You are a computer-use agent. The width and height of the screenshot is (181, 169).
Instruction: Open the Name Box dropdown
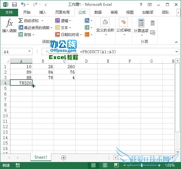coord(29,52)
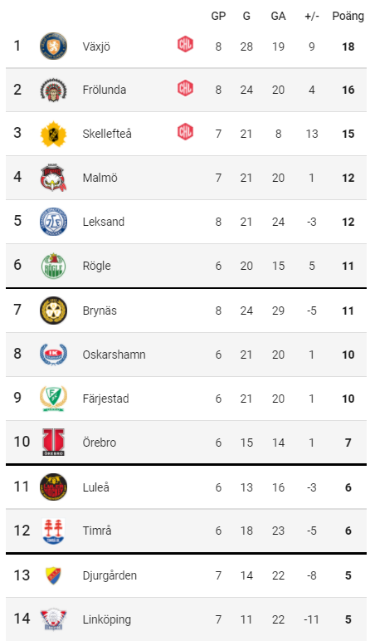Click the +/- column header
The width and height of the screenshot is (370, 641).
pyautogui.click(x=312, y=16)
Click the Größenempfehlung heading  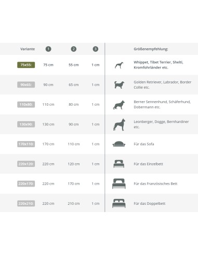[151, 49]
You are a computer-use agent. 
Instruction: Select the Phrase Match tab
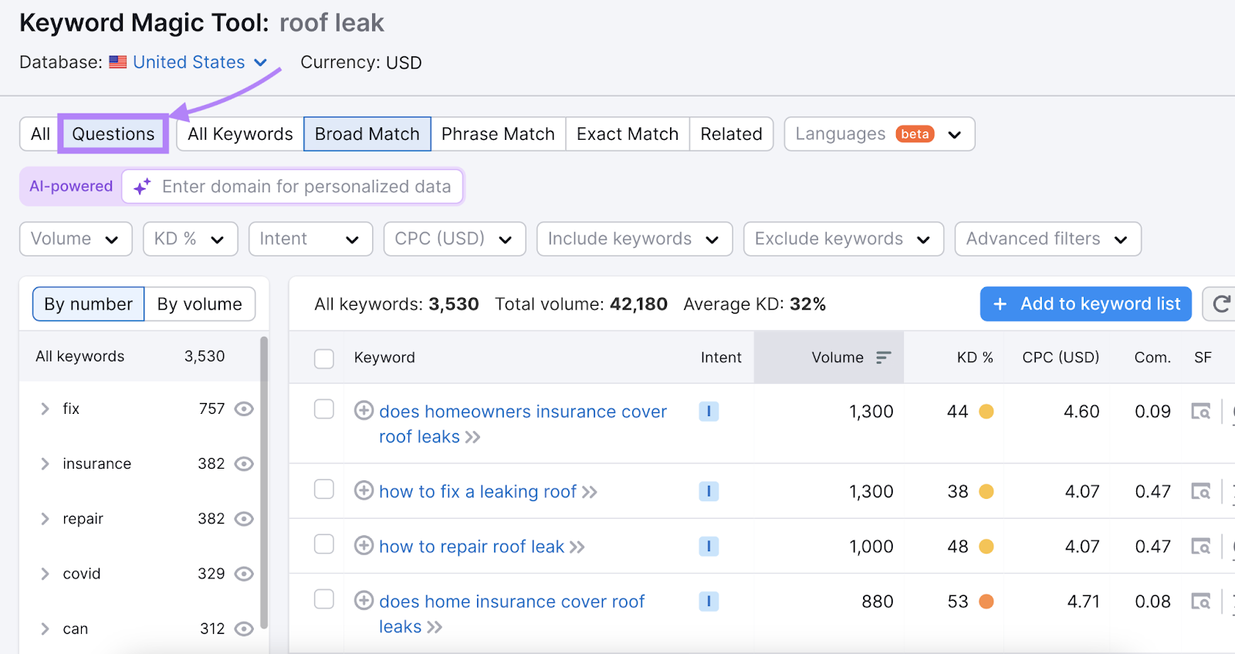coord(498,134)
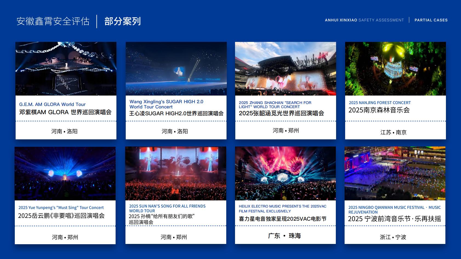The width and height of the screenshot is (461, 259).
Task: Click the Nanjing Forest Concert aerial image
Action: coord(395,69)

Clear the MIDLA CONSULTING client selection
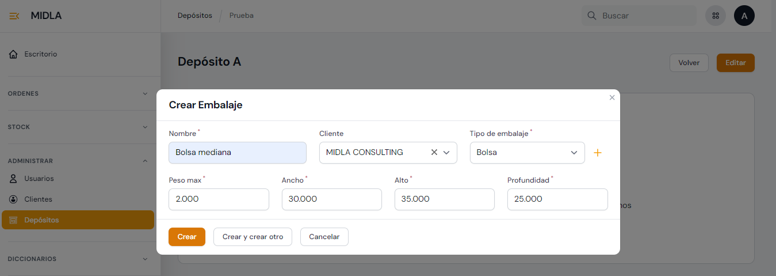coord(434,153)
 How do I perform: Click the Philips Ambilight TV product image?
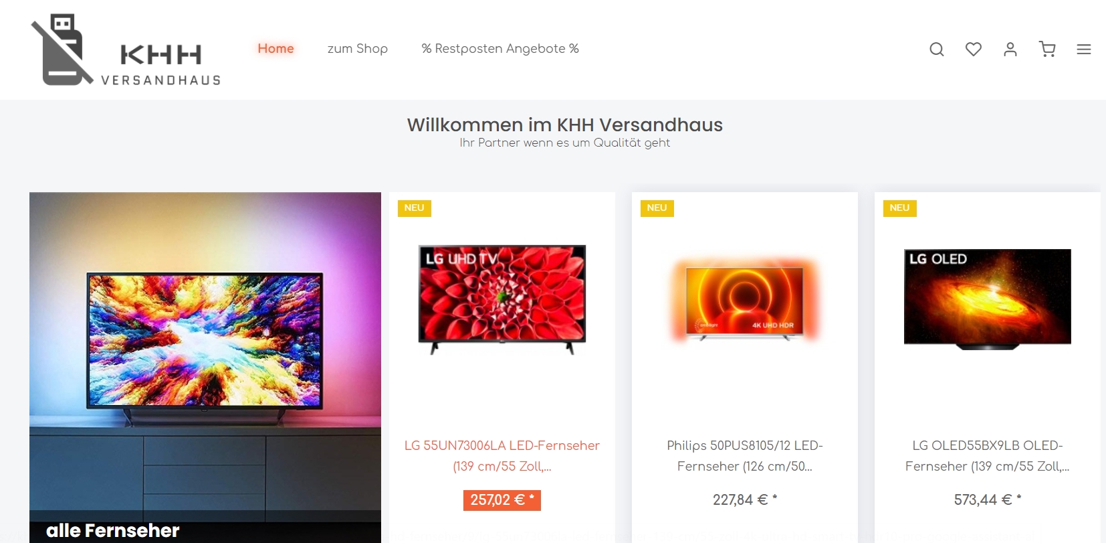pyautogui.click(x=744, y=299)
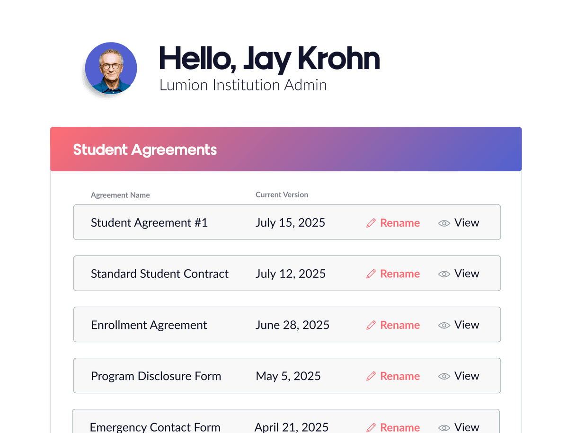The width and height of the screenshot is (568, 433).
Task: Toggle the eye view for Standard Student Contract
Action: click(444, 274)
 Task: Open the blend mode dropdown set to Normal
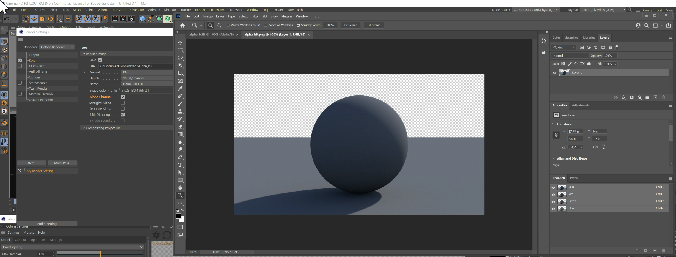[570, 56]
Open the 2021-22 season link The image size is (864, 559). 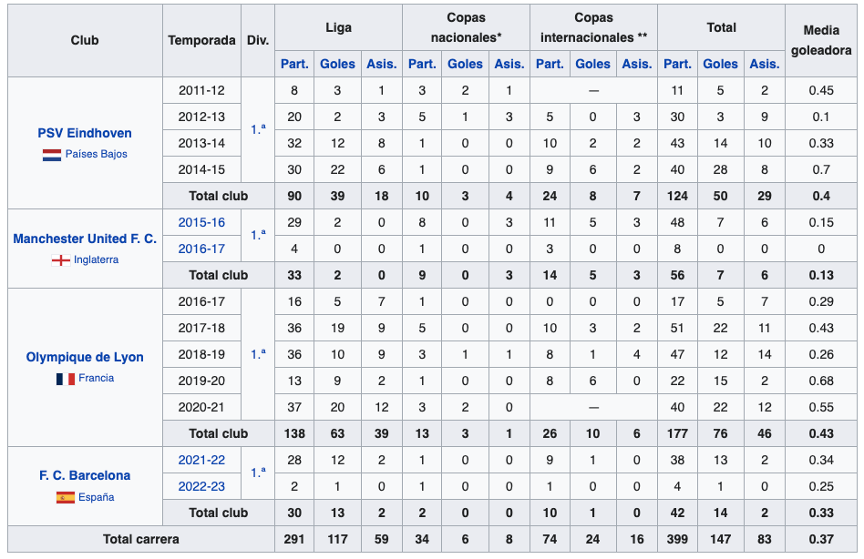pyautogui.click(x=201, y=461)
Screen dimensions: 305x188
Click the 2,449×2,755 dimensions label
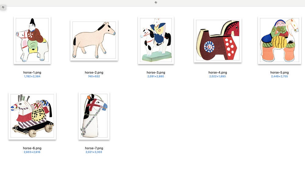pyautogui.click(x=279, y=76)
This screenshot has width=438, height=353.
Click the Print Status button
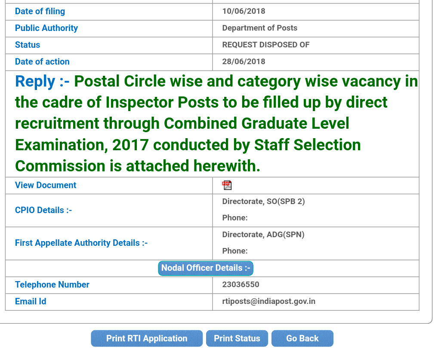pyautogui.click(x=237, y=338)
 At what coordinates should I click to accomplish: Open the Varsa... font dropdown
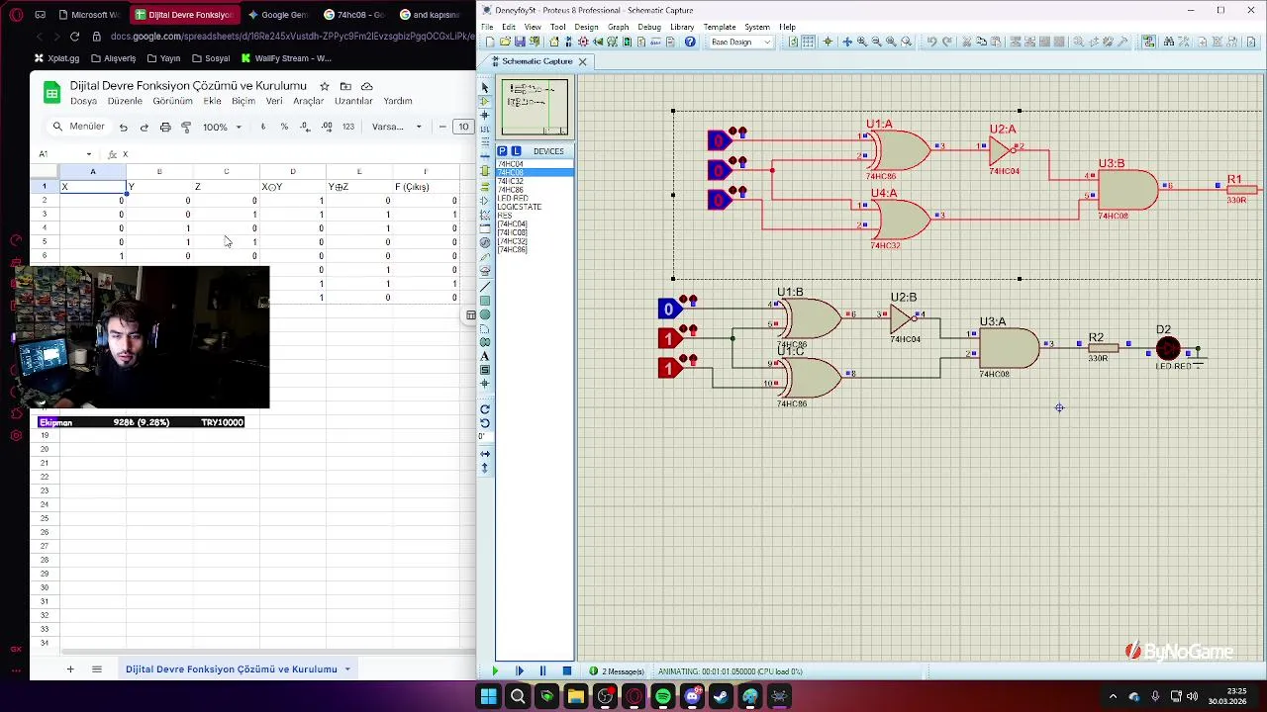pyautogui.click(x=397, y=127)
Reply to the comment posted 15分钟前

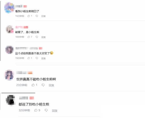click(44, 16)
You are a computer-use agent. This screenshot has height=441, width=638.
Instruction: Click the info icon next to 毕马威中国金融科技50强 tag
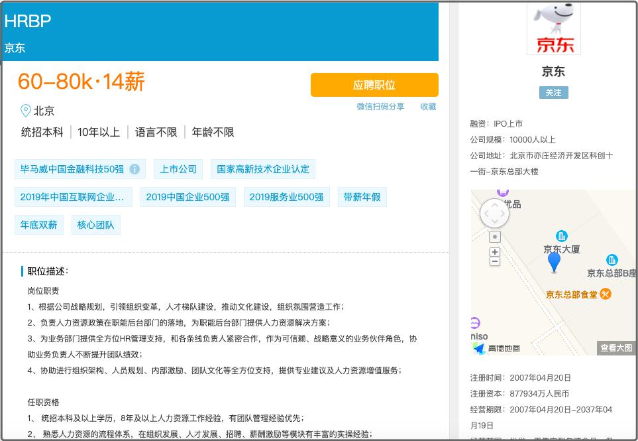pos(136,169)
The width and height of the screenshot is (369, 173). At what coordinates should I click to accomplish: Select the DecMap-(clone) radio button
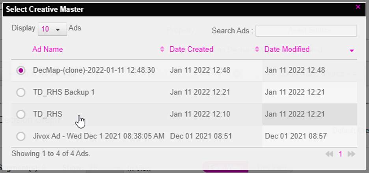coord(21,70)
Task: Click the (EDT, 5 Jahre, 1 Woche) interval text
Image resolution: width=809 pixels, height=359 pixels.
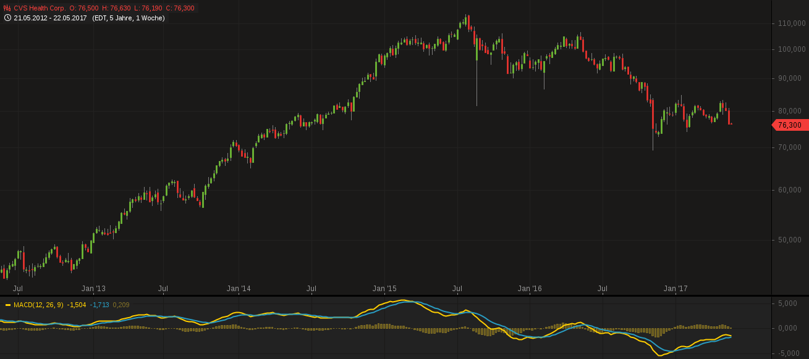Action: coord(129,18)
○ ○ ○ ○ ○ ○ ○
Exercise details » Scan the records above for the word "computer" and return every line where it occurs.

Answer box »
You are a computer-use agent. The width and height of the screenshot is (181, 169).
You are a computer-use agent. 
You are a computer-use agent. This screenshot has height=441, width=638.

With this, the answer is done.